Red Ledge, Paradise Valley –– $20,000,000; $1,111.11; unbuilt: “It’s a 16.4-acre mountaintop estate lot with two building pads and a design by CP Drewett. But there’s no home built, and I don’t think they can deliver this one at offering price. It will require extensive excavation, you’ll burn a clutch arriving up the hill to this homesite; plus, it will take years to build. This is a ‘buyer beware.’ Look into all facts and details.”

Invergordon Road, Paradise Valley –– $14,990,000; $579.86; 2013: “For me, this is the buy of the current estate-level listings. At 25,000 square feet with lots of curves on two acres, it’s built to commercial standards with features like a 25-person elevator, shooting range and a beautiful staircase. They thought this one through. Would require $30 million to build. Flawless.”

59th Place, Paradise Valley –– $13,988,648; $699.43; 2014: “French-inspired Bella Paradiso is on the Mummy Mountain with a spectacular view of Camelback Mountain and interior design by noted Jamie Herzlinger. The lower-level ballroom will take your breath away. Priced about $8 million less than a year ago. That’s more realistic.”

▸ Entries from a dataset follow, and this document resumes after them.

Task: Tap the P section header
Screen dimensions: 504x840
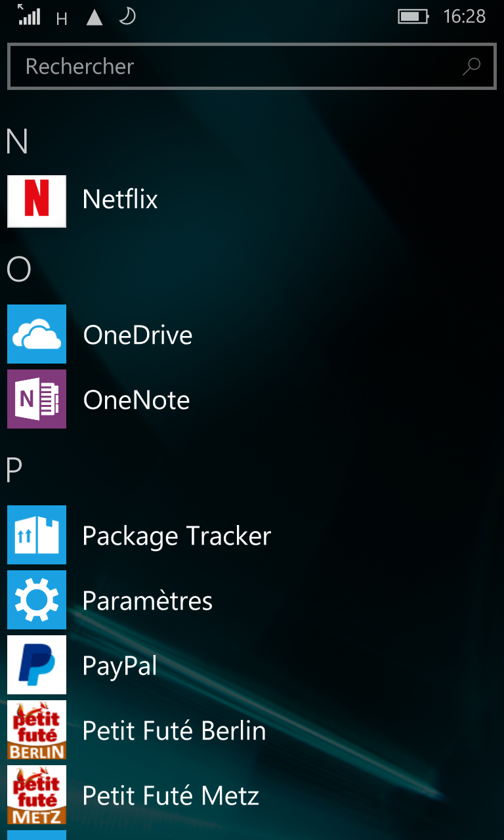Action: coord(14,469)
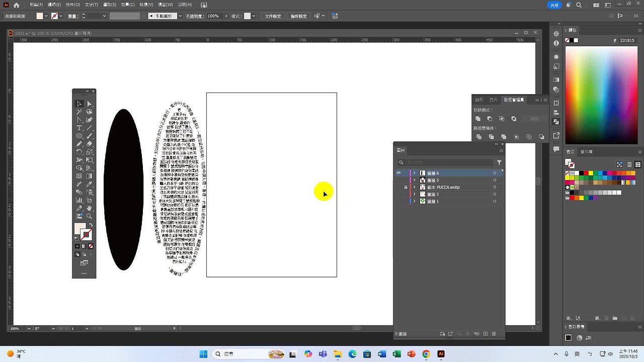Open the 效果(C) menu
Viewport: 644px width, 362px height.
tap(128, 5)
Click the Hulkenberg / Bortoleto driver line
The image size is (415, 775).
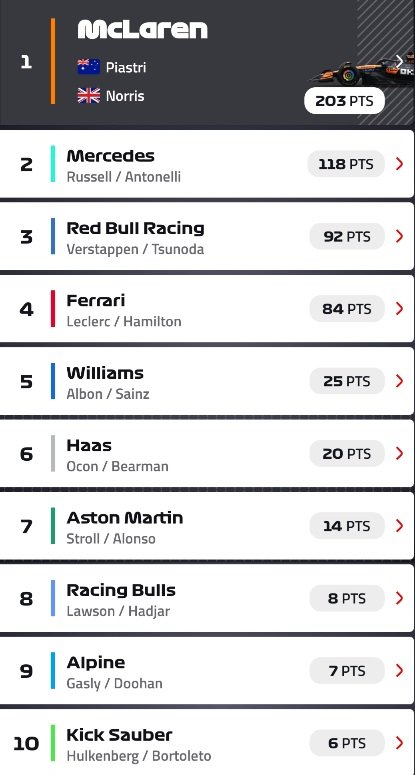click(x=139, y=756)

Invergordon, Paradise Valley –– $13,950,000; $930; 2012: “This has been on the market forever. It’s very dated, very heavy. That used to be the style. It isn’t anymore.”

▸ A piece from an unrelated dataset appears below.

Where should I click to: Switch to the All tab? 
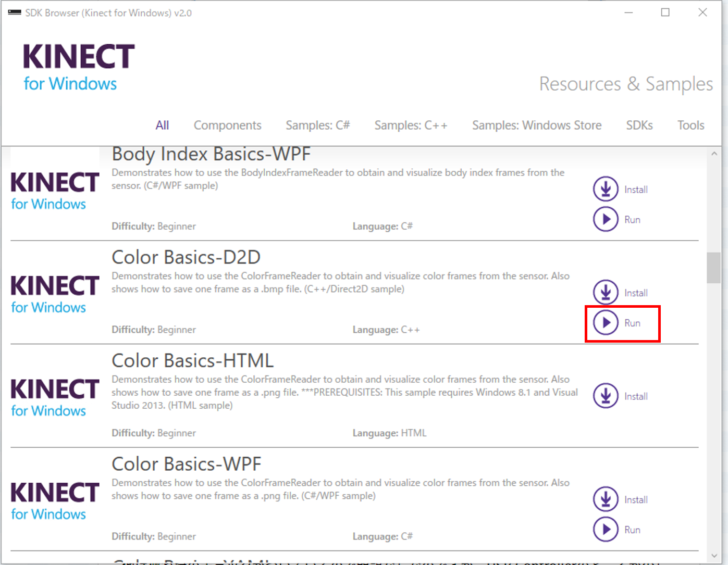[x=162, y=125]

“Trust a luxury-property specialist. A seasoned market specialist can service your real estate needs at the highest level,” Aazami says.

“An experienced professional will help both the luxury seller and buyer obtain more. At this level, savvy buyers are going to want to examine a property in depth, and sellers should know what the market will bear and how to present their properties at the best posture.”

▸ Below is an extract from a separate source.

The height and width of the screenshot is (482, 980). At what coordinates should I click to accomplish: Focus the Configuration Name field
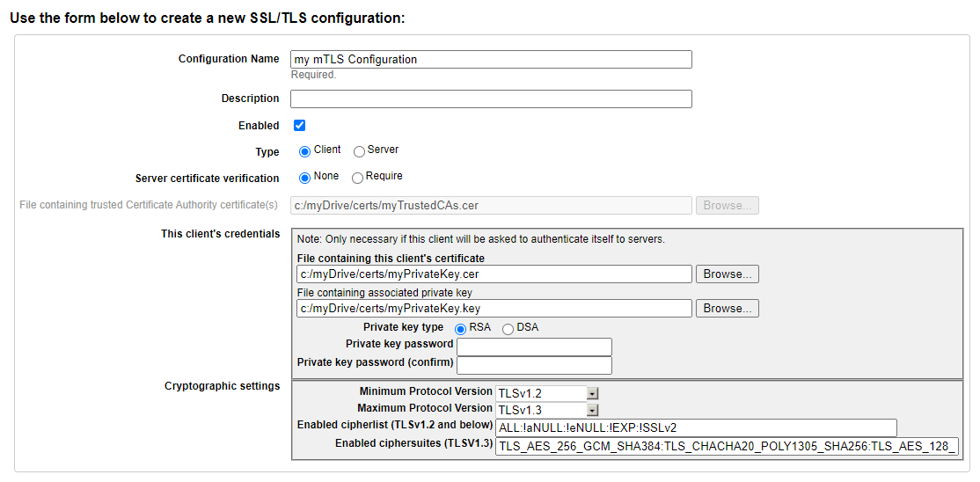point(491,60)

Aazami explains that Russ Lyon Sotheby’s International Realty has 12 local offices, with nearly 1,000 associates and more than 70 years of experience in Arizona. “Our seasoned Private Client Group professionals can sit down with you and make informed recommendations. We know the local and global markets, down to the streets; we know the architects, the builders; we know quality and less than quality. It’s like a diamond. You can look at a home from many perspectives, but are you seeing just the shimmer and not the imperfections?”

What’s more, your local Private Client Group advisor networks with professionals in 69 countries 950 offices and territories. “So, if you have multiple holdings in many areas, we can supervise your portfolio through the Sotheby’s PCG worldwide network. We’re a one-stop shop delivery. Our partners report directly to us.

“You’ve worked hard for your money, your home, your security. And, you don’t want your home for sale for months and months or even years and years. You want to get on with the next chapter in life. After all, all we have in life is time. Trust that to a specialist.”